__WHAT IS REQUIRED__
The lines from the top of the records below through the one containing "Caves (298, 434)" are to be transcribed exactly, and nothing else is to be added.
##########
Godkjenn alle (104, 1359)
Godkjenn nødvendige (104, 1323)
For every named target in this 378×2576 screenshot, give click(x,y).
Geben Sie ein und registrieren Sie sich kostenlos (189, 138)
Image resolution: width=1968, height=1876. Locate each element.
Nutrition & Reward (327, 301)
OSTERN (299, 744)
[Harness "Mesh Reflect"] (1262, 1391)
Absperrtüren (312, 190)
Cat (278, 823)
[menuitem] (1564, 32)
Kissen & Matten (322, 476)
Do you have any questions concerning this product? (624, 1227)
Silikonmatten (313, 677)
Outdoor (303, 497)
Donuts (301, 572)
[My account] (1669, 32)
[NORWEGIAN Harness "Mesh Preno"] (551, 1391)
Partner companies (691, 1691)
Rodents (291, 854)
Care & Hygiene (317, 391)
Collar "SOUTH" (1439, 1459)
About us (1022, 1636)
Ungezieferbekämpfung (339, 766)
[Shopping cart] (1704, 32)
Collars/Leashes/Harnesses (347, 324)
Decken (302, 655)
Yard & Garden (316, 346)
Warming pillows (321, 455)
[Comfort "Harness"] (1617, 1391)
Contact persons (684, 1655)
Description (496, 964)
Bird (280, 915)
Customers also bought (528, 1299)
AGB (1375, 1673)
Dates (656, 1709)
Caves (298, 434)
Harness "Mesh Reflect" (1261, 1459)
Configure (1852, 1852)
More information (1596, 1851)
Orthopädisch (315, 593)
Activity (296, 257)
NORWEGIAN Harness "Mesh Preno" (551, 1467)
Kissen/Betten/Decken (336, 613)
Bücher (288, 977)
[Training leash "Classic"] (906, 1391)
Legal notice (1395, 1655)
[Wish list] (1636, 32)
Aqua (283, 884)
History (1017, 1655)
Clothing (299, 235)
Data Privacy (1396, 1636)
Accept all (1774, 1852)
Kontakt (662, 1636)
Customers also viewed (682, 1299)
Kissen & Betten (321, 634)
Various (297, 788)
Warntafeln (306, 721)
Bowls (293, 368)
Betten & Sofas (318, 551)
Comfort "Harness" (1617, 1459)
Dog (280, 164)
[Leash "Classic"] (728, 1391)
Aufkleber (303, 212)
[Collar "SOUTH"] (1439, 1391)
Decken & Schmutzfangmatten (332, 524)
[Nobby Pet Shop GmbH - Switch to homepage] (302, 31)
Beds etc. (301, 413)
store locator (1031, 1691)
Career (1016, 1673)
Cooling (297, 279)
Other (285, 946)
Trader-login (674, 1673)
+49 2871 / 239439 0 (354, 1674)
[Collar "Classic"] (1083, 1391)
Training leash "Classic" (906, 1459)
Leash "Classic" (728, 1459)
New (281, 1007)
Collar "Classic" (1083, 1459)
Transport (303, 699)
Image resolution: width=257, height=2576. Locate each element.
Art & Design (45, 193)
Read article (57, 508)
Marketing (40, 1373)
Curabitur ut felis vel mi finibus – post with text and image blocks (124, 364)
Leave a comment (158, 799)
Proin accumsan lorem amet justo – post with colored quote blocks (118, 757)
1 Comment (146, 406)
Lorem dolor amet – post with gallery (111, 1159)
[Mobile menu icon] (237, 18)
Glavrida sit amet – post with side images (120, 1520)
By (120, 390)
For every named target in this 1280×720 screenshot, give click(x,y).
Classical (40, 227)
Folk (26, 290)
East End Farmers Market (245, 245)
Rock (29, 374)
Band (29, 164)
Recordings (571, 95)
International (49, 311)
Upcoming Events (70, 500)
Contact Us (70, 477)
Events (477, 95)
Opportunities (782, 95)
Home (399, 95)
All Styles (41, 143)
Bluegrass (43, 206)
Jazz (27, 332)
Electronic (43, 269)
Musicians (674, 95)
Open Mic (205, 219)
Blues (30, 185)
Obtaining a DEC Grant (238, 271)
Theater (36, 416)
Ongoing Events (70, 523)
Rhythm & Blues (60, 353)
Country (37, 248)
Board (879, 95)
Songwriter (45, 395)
##########
__RESPONSE TO THE TASK__
Godkjenn alle (104, 1359)
Godkjenn nødvendige (104, 1323)
For every named target in this 378×2576 screenshot, give click(x,y).
Geben Sie ein und registrieren Sie sich kostenlos (189, 138)
Image resolution: width=1968, height=1876. Locate each element.
Nutrition & Reward (327, 301)
OSTERN (299, 744)
[Harness "Mesh Reflect"] (1262, 1391)
Absperrtüren (312, 190)
Cat (278, 823)
[menuitem] (1564, 32)
Kissen & Matten (322, 476)
Do you have any questions concerning this product? (624, 1227)
Silikonmatten (313, 677)
Outdoor (303, 497)
Donuts (301, 572)
[My account] (1669, 32)
[NORWEGIAN Harness "Mesh Preno"] (551, 1391)
Partner companies (691, 1691)
Rodents (291, 854)
Care & Hygiene (317, 391)
Collar "SOUTH" (1439, 1459)
About us (1022, 1636)
Ungezieferbekämpfung (339, 766)
[Shopping cart] (1704, 32)
Collars/Leashes/Harnesses (347, 324)
Decken (302, 655)
Yard & Garden (316, 346)
Warming pillows (321, 455)
[Comfort "Harness"] (1617, 1391)
Contact persons (684, 1655)
Description (496, 964)
Bird (280, 915)
Customers also bought (528, 1299)
AGB (1375, 1673)
Dates (656, 1709)
Caves (298, 434)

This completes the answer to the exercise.